BAHÇELİ'NİN KULAĞINA KÜPE OLSUN!
Birden fazla ili kapsayan böglesel yönetimler kurulabilecek! Bu sözlerim Bahçeli'nin kulağına küpe olsun!
Başkomutanlık yetkisini Türkiye Büyük Millet Meclisi aracılığıyla alınır deniliyordu, Meclis'i kaldırmak istiyorlar!
TÜRKİYE EL KALDIRIP REJİM DEĞİŞTİRİLECEK ÜLKE DEĞİLDİR
Öyle bir devlet yönetimi var ki; FETÖ kandırıyor, PKK kandırıyor, herkes kandırıyor!
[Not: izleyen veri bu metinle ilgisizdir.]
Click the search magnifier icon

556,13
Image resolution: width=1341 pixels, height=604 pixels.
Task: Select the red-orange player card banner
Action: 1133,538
Kimse zannetmesin ki bu sorun sadece CHP'nin sorunudur! Türkiye Cumhuriyeti el kaldırılıp indirilerek rejim değişikliği yapılacak bir ülke değildir! Herkes aklını başına alsın. Bu kadar açık ve net söylüyorum!
Çıkmış düzenleme ile Meclis daha güçlü hale geliyor diyor! Ya hiç okumadınsa bari Burhan Kuzu'nun kitabını oku ya! Televizyon kanallarına telefon ediliyor bu adamlar çıksın ekrana diye!
Bu Anayasa değişikliği geçerse ne olur:
Bu anayasa ile herkese dokunan ama ona dokunulmayan bir diktatör çıkar!
Türkiye otoriter bir ülkeye döner!
Hiç bir vatandaşın can ve mal güvenliği kalmaz.
Her türlü kurum kuruluş tek bir gücün elinde toplanır.
Delvet yönetiminde zorbalık hakim olur!
Bir hükümet hem yasama, hem yürütme hem yargı görevini yapmış olur.
Meclis'i mezara demokrasiyi tarihe gömmüş olacağız!"
Bir yerde CHP varsa orada milli kurtuluşçular vardır! Mücadelemiz devam edecektir!